The new treatment could lessen the need for skin grafts for leg ulcer patients but it won’t be available right away: ”Further studies will decide if it is a practical treatment for leg ulcers.”
So, if it’s spray-on skin, will it fill in wrinkles? If so, it’s going to have a zillion-dollar market before you can say “Cancel the Botox party!”
4. You’re not paranoid…they don’t like you.
It’s one of those weird, self-fulfilling prophecies that often occur, like when someone is feeling insecure about her looks and goes for the plastic surgery and ends up having real reasons to worry. People sometimes end up courting exactly what they fear.

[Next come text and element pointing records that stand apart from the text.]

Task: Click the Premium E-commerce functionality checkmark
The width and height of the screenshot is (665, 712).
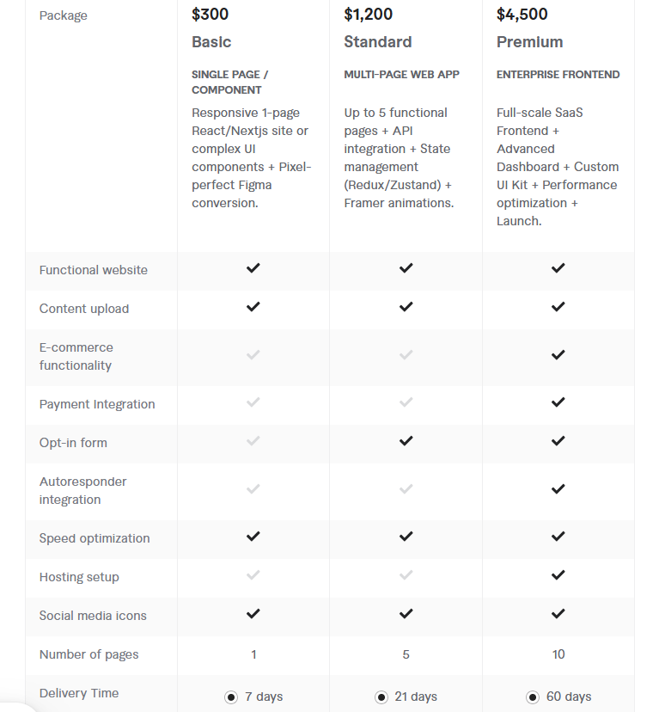Action: 558,354
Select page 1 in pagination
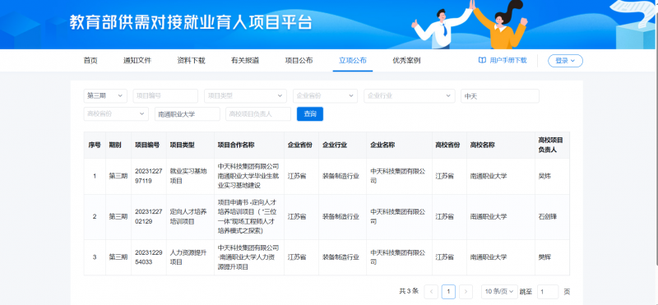This screenshot has height=305, width=658. pos(448,292)
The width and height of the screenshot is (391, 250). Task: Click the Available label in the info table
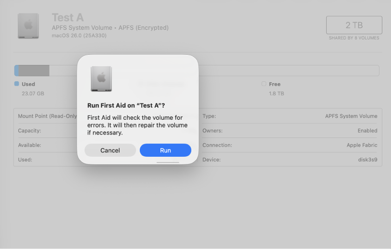pyautogui.click(x=30, y=145)
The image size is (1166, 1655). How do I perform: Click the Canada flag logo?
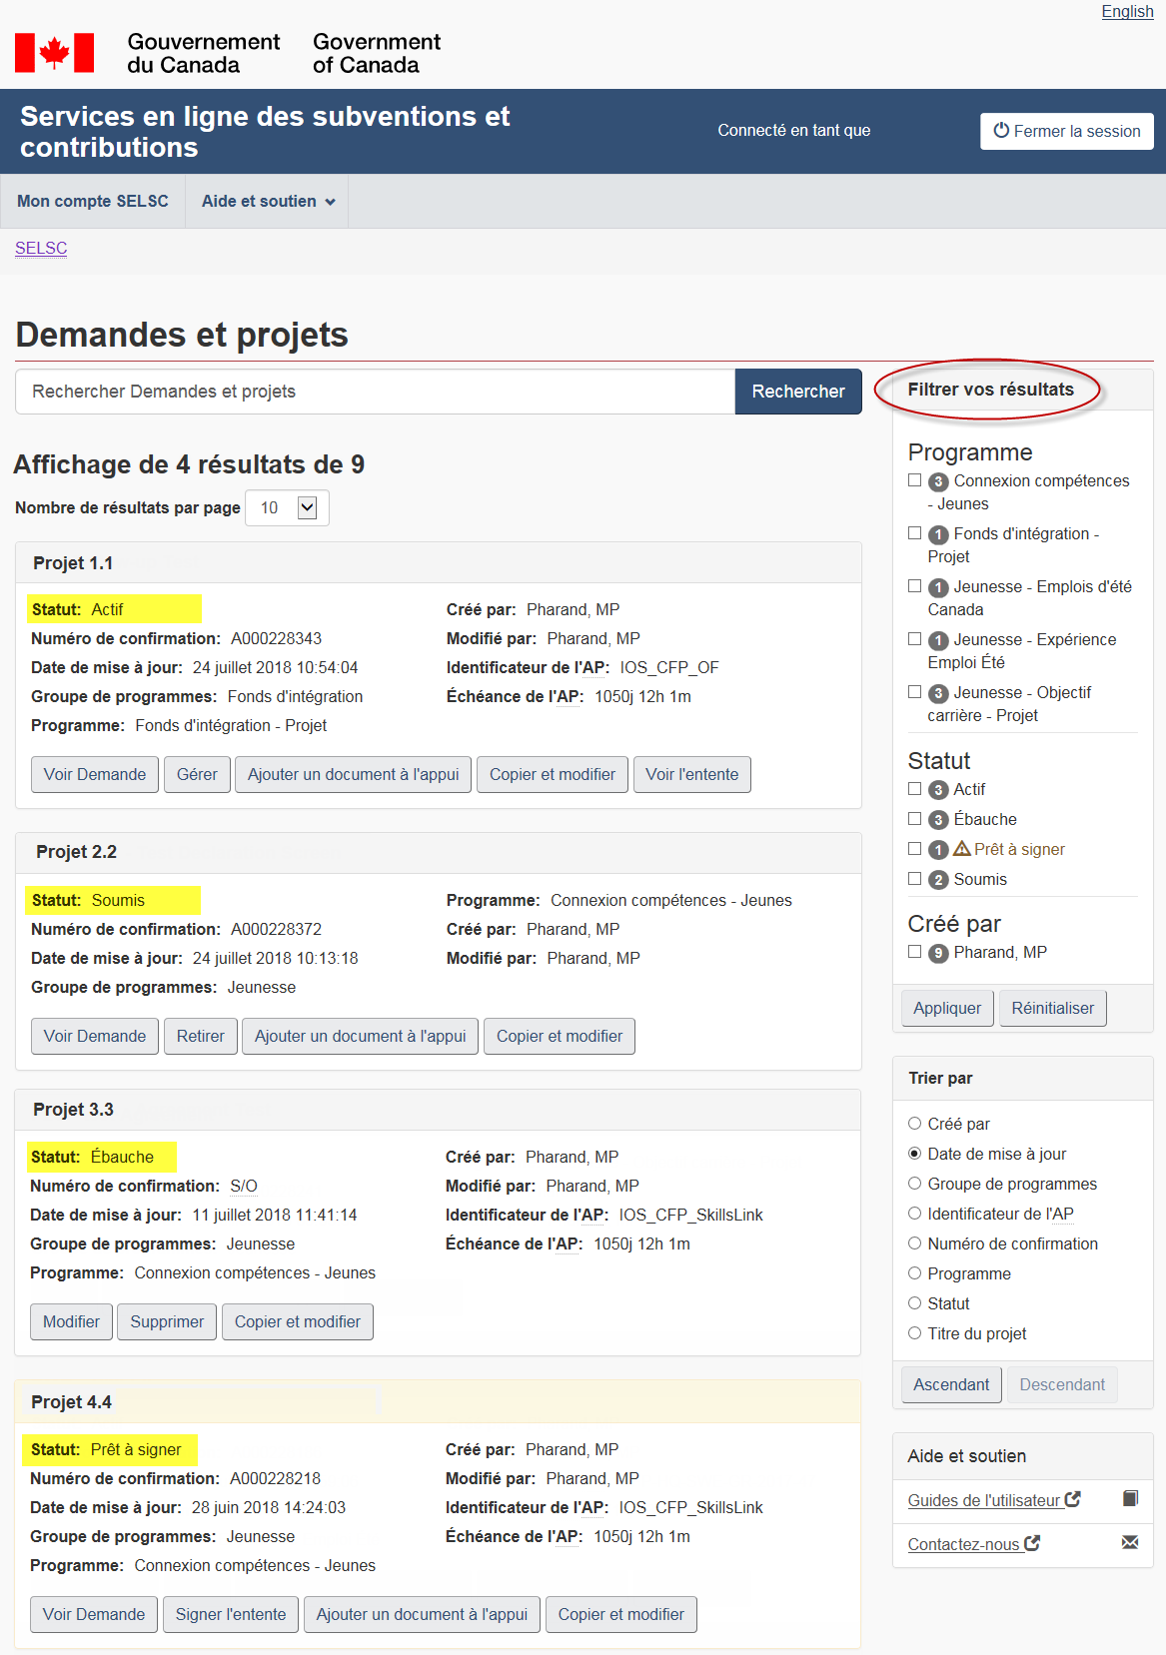tap(55, 53)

It’s that way with social rejection, according to a study from UBC Sauder School of Business, reports Lindsay Abrams of The Atlantic. Researchers evaluated the subjects’ MARTI levels — “motivation to acquire relationship-threatening information” (i.e., how driven you are to find out who’s been talking smack about you) — then measured the effects of that motivation on the subjects’ social relationships.
“Basically, the researchers confirmed that people who are highly motivated to acquire relationship-threatening information exhibit paranoia and related behaviors,” Abrams writes. High MARTI people were 3.63 times as likely to be excluded from groups than people who wanted feedback and 16.5 times more likely to be left out than people who wanted to learn social interaction.
So one guesses that if you hear your co-workers laughing in another room and you run in and say “You’re laughing at me, aren’t you? Just you wait! I’ll show you!” bang goes your invitation to the margarita-happy-hour-five-o’clock-rock-block after work.
Maybe when they’re developing that spray-on skin, they can work on making one that’s a little thicker for people who are prone to those kinds of worries.
5. The wonderful world of color.
Happily moving on from MARTI to MARDI, the Mars Descent Imager and the first color photo it has sent home from Curiosity here on NASA’s website. The green dot is exactly where Curiosity landed early Monday morning.
Two weeks ago we talked about “awe therapy” — the feeling of time stopping and related calm when you see something that is truly awesome. These NASA photos are a wellspring of it. My favorites are two comparative shots taken from the Hazard-Avoidance camera, first with the dust cover on, then without. It feels like the reveal on a makeover, showing Mars before and after the ladies from How Clean Is Your House? got to it. Plus, the clear picture has that feeling of “sunrise-on-our-first-day-of-vacation” — and it’s on Mars.
What’s great about all these pictures, aside from the obvious, is having to wait them to come back; to be excited about something as simple as a color picture. Weird how this most thrilling feat of human progress is attended by a joy of the past that we don’t get much of now: antici…pation.